=== Short task ===
Edit the rows below by replacing "screenshot" with "screen capture" everywhere it occurs and leaving everything else unchanged. Leave the pictures out of your answer.

— Start Records supplied —

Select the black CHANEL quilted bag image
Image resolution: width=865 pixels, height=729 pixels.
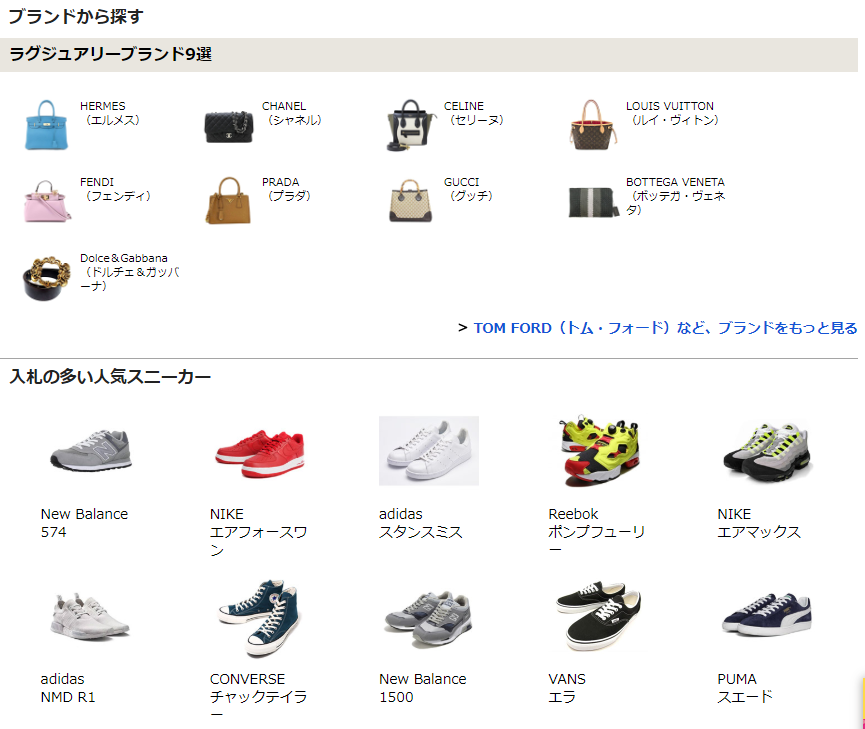[x=229, y=126]
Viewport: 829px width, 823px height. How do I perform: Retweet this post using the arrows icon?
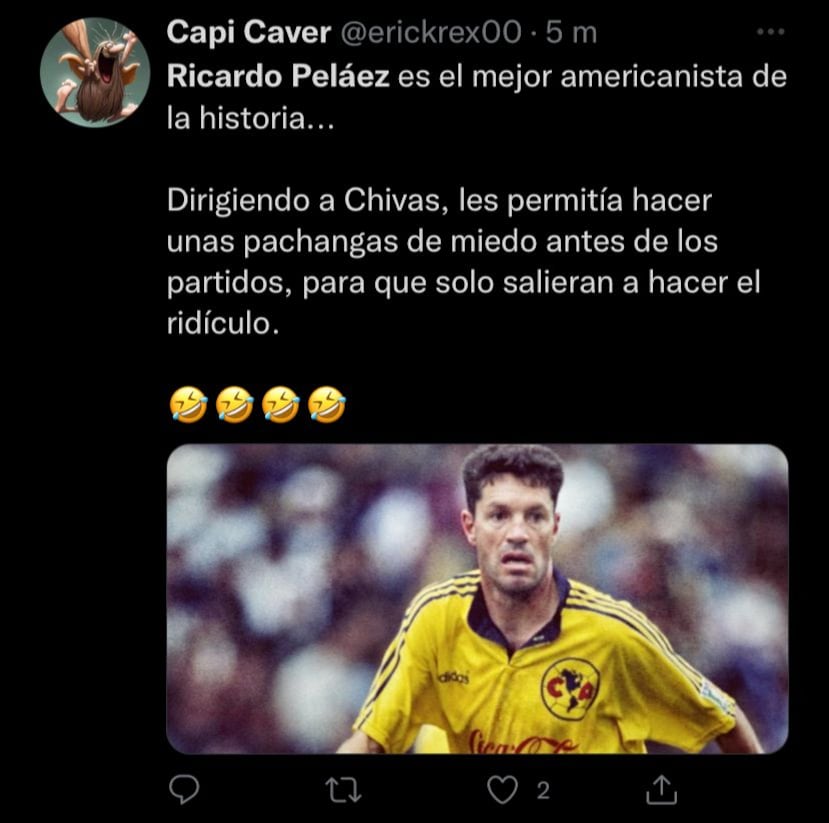click(x=343, y=790)
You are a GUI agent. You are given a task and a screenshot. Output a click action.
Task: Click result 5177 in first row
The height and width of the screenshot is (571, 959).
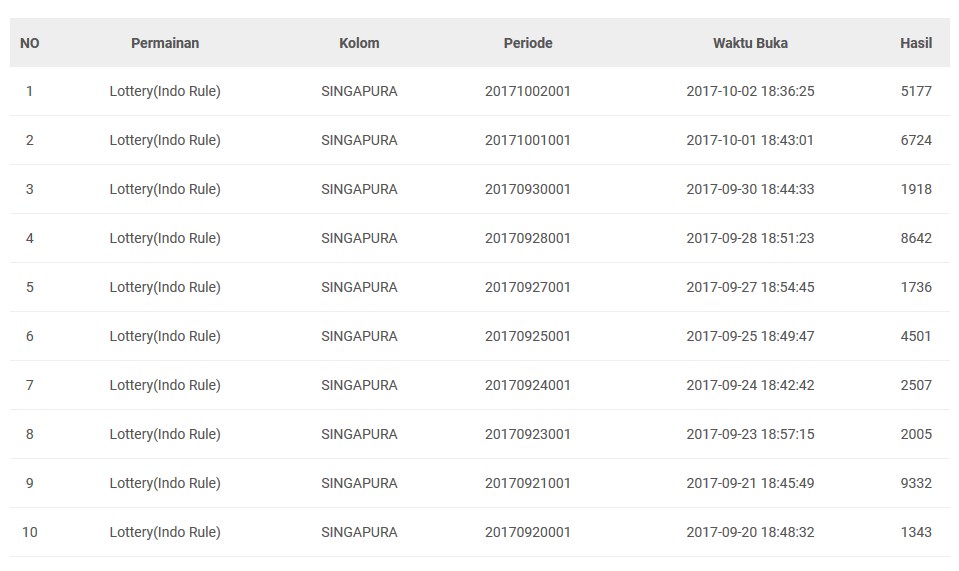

— End Records supplied —

=== Solution for this exercise ===
Select the black CHANEL quilted bag image
Image resolution: width=865 pixels, height=729 pixels.
[x=229, y=126]
Viewport: 829px width, 823px height. How do I perform: Retweet this post using the arrows icon?
click(x=343, y=790)
You are a GUI agent. You are given a task and a screen capture. Output a click action.
Task: Click result 5177 in first row
The height and width of the screen capture is (571, 959).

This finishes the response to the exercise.